→ **INSTRUCTIONS FOR THE TASK**
Each entry should be duplicated verbatim; its pictures should not be.

→ **RECORDS PROVIDED**
######

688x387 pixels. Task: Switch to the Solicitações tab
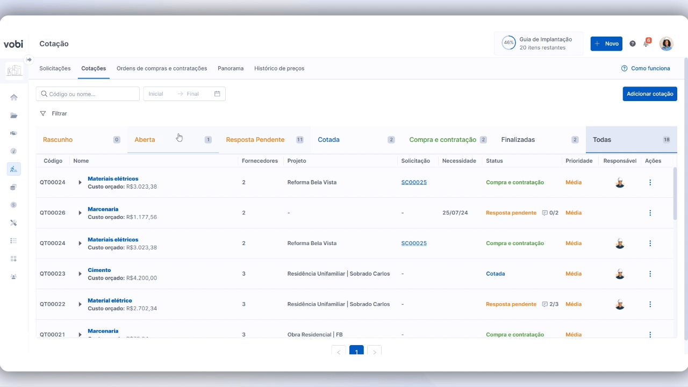pos(55,68)
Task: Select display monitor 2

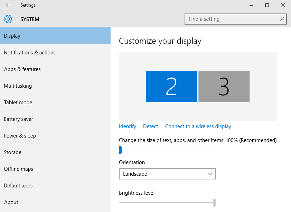Action: point(171,86)
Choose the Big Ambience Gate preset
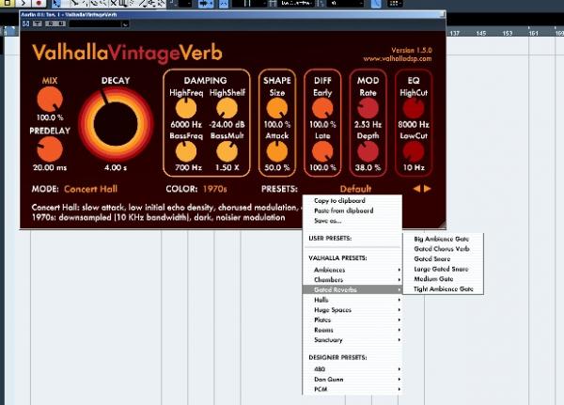The width and height of the screenshot is (564, 405). click(440, 240)
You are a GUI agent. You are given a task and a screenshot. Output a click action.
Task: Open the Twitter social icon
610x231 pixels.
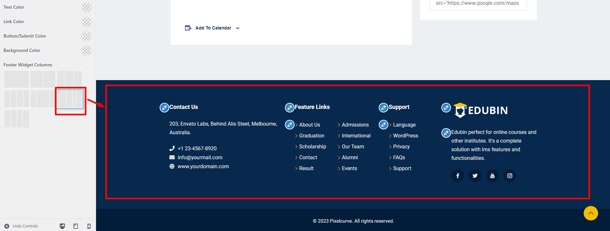point(475,176)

######

→ **RESPONSE AREA**
688x387 pixels. Task: Switch to the Solicitações tab
pos(55,68)
Task: Select display monitor 2

Action: point(171,86)
Choose the Big Ambience Gate preset
The width and height of the screenshot is (564, 405). click(440, 240)
You are a GUI agent. You are given a task and a screenshot. Output a click action.
Task: Open the Twitter social icon
610x231 pixels.
point(475,176)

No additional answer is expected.